Ruby Vector Space Model (VSM) with tf*idf weights
Calculates the similarity between texts using a bag-of-words Vector Space Model with Term Frequency-Inverse Document Frequency weights. If your use case demands performance, use Lucene (or similar), which also implements other information retrieval functions like BM 25.
Usage
require 'tf-idf-similarity'
corpus = TfIdfSimilarity::Collection.new
corpus << TfIdfSimilarity::Document.new("Lorem ipsum dolor sit amet...")
corpus << TfIdfSimilarity::Document.new("Pellentesque sed ipsum dui...")
corpus << TfIdfSimilarity::Document.new("Nam scelerisque dui sed leo...")
p corpus.similarity_matrix
This gem will use the gsl gem if available, for faster matrix multiplication.
Optimizations
GNU Scientific Library (GSL)
The latest gsl
gem (1.14.7
) is not compatible with the gsl
package (1.15
) in Homebrew:
cd /usr/local
git checkout -b gsl-1.14 83ed49411f076e30ced04c2cbebb054b2645a431
brew install gsl
git checkout master
git branch -d gsl-1.14
gem install gsl
Automatically Tuned Linear Algebra Software (ATLAS)
You may know this software through Linear Algebra PACKage (LAPACK) or Basic Linear Algebra Subprograms (BLAS).
The nmatrix
gem (0.0.1
) can't find the cblas.h
and clapack.h
header files. Either set the C_INCLUDE_PATH:
export C_INCLUDE_PATH=/System/Library/Frameworks/Accelerate.framework/Versions/Current/Frameworks/vecLib.framework/Versions/Current/Headers/
Or create links before installing the gem:
sudo ln -s /System/Library/Frameworks/Accelerate.framework/Versions/Current/Frameworks/vecLib.framework/Versions/Current/Headers/cblas.h /usr/include/cblas.h
sudo ln -s /System/Library/Frameworks/Accelerate.framework/Versions/Current/Frameworks/vecLib.framework/Versions/Current/Headers/clapack.h /usr/include/clapack.h
Version 0.0.2
doesn't compile on Mac OS X Lion.
Other Considerations
The narray and nmatrix gems have no method to calculate the magnitude of a vector. Ruby-LAPACK is a very thin wrapper around LAPACK, which has an opaque Fortran-style naming scheme. Linalg and RNum and old and not available as gems.
Extras
You can access more term frequency, document frequency, and normalization formulas with:
require 'tf-idf-similarity/extras/collection'
require 'tf-idf-similarity/extras/document'
The default tf*idf formula follows the Lucene Conceptual Scoring Formula.
Reference
- G. Salton and C. Buckley. "Term Weighting Approaches in Automatic Text Retrieval."" Technical Report. Cornell University, Ithaca, NY, USA. 1987.

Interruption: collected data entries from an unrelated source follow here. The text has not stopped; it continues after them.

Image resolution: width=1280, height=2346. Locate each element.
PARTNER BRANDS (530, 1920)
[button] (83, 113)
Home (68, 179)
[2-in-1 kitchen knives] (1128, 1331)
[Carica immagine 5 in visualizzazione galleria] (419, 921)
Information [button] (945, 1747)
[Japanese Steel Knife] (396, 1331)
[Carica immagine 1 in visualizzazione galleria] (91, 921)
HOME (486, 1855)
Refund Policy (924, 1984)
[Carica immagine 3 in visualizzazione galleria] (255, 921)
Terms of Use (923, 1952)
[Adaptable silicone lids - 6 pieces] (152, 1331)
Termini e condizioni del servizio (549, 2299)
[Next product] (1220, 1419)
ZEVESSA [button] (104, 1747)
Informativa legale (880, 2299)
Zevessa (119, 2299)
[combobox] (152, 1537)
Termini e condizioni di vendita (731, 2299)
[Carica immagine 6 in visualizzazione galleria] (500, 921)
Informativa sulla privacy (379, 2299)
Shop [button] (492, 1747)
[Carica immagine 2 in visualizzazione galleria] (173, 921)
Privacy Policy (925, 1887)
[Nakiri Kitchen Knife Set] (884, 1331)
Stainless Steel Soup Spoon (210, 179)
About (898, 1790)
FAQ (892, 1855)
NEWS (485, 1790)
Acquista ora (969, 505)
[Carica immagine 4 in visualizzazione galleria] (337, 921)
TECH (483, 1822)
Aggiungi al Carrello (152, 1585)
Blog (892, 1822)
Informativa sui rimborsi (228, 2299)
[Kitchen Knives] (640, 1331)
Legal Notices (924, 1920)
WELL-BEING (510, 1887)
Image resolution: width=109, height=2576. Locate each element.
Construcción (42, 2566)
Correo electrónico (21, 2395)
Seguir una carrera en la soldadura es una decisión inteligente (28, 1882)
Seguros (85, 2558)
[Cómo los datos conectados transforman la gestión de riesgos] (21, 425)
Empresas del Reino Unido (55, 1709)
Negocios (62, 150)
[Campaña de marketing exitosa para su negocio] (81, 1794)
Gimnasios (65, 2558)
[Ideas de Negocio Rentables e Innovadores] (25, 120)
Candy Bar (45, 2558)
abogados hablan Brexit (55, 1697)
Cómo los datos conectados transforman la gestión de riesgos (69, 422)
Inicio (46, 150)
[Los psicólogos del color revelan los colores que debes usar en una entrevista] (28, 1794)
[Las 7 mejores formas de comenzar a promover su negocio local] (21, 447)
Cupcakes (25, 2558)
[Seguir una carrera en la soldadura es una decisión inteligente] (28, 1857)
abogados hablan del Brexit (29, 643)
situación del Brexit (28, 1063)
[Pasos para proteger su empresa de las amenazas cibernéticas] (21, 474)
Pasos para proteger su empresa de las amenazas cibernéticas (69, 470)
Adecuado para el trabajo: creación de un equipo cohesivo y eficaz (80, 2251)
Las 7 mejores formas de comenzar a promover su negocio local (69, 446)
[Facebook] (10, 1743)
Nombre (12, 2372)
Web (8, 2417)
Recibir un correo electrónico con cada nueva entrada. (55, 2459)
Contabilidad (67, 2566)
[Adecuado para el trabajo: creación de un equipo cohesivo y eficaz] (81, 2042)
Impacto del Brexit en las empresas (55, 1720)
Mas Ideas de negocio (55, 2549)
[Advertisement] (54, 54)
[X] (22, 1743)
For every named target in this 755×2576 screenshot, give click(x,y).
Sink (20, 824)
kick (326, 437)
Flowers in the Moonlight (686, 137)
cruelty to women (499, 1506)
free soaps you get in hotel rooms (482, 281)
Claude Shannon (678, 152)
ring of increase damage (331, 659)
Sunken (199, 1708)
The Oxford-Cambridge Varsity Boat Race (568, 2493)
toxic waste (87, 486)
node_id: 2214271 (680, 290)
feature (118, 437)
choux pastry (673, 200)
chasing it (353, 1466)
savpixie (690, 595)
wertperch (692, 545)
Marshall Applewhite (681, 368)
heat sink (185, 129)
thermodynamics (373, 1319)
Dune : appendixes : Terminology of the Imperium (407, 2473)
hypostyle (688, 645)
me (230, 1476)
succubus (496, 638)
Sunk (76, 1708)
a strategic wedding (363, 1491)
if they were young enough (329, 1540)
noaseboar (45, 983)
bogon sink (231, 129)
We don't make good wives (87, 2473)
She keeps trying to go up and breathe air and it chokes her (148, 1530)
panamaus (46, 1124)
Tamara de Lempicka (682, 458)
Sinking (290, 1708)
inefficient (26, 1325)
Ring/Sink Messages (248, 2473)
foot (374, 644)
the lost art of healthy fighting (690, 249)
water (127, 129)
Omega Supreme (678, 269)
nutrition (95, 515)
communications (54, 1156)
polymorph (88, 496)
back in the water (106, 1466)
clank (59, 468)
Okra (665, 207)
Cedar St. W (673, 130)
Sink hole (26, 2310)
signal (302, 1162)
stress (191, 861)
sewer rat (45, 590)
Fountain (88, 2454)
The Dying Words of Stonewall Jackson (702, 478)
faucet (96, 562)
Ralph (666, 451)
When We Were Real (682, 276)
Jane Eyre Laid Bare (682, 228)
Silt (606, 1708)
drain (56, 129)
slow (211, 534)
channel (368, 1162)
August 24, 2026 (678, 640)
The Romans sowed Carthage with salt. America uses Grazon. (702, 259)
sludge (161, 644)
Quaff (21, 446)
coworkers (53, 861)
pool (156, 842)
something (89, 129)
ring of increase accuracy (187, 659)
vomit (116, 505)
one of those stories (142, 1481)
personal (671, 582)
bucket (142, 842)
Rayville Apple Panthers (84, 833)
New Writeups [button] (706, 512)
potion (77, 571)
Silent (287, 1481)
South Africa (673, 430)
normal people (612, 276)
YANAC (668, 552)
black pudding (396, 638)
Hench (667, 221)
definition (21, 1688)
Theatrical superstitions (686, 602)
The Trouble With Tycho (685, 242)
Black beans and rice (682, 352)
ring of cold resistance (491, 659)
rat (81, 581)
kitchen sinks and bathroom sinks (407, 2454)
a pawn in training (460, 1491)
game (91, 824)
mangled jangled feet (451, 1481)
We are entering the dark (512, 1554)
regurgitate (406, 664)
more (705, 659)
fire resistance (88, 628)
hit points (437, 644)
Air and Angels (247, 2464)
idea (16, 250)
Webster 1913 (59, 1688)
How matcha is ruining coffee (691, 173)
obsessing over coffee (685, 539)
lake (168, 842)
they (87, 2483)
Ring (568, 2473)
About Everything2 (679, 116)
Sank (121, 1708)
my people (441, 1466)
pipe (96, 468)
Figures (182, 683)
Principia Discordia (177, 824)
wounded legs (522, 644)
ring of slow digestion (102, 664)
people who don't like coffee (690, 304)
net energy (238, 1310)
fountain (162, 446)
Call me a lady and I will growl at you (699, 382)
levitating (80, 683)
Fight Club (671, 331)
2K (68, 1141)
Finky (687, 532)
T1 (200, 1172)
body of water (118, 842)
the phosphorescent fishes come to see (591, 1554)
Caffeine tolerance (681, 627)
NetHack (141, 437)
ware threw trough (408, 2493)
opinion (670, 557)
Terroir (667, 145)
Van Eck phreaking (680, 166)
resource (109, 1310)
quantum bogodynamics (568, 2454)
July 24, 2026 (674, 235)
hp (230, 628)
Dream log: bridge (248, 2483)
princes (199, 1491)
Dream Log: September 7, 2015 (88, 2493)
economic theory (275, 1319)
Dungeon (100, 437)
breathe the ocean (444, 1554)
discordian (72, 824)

- E. Chisholm and T. G. Kolda. "New term weighting formulas for the vector space method in information retrieval." Technical Report Number ORNL-TM-13756. Oak Ridge National Laboratory, Oak Ridge, TN, USA. 1999.
Bugs? Questions?
This gem's main repository is on GitHub: http://github.com/opennorth/tf-idf-similarity, where your contributions, forks, bug reports, feature requests, and feedback are greatly welcomed.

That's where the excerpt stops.